—Je vous ai fait roi tout-puissant. Je comprends que vous empêcherez vos sujets d'acheter des produits étrangers. Il suffira d'en prohiber l'entrée. Trente ou quarante mille douaniers feront l'affaire.
—C'est un peu cher. Qu'importe? L'argent qu'on leur donne ne sort pas du pays.
—Sans doute; et dans notre système, c'est l'essentiel. Mais pour forcer la vente au dehors, comment procéderez-vous?
—Je l'encouragerai par des primes, au moyen de quelques bons impôts frappés sur mon peuple.
—En ce cas, les exportateurs, contraints par leur propre rivalité, baisseront leurs prix d'autant, et c'est comme si vous faisiez cadeau à l'étranger de ces primes ou de ces impôts.
—Toujours est-il que l'argent ne sortira pas du pays.

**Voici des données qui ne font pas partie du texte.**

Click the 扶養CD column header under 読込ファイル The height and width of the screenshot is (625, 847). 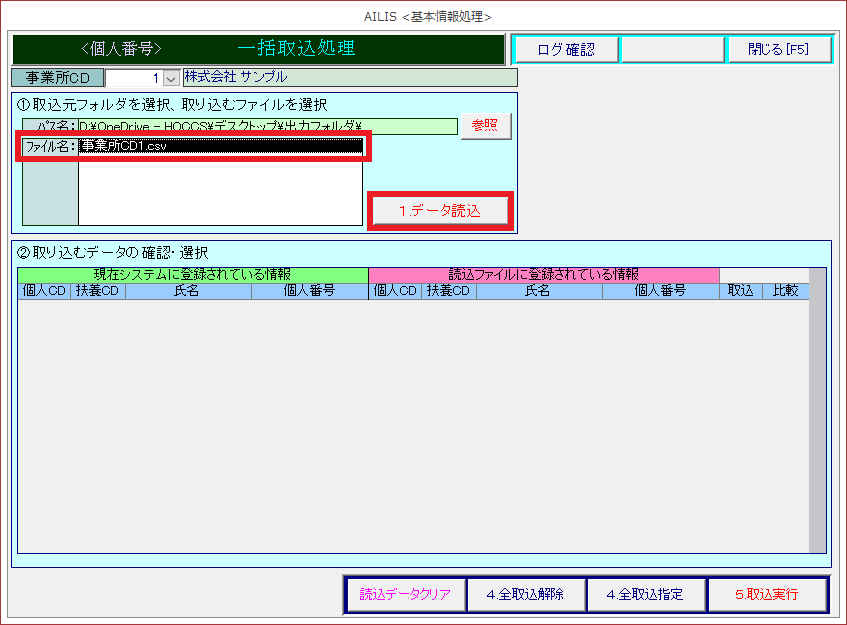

—C'est juste. Cela répond à tout; mais si votre système est si avantageux, les rois vos voisins l'adopteront. Ils reproduiront vos décrets; ils auront des douaniers et repousseront vos produits, afin que chez eux non plus la pile d'argent ne diminue pas.
—J'aurai une armée et je forcerai leurs barrières.
—Ils auront une armée et forceront les vôtres.
—J'armerai des navires, je ferai des conquêtes, j'acquerrai des colonies, et créerai à mon peuple des consommateurs qui seront bien obligés de manger notre blé et boire notre vin[27].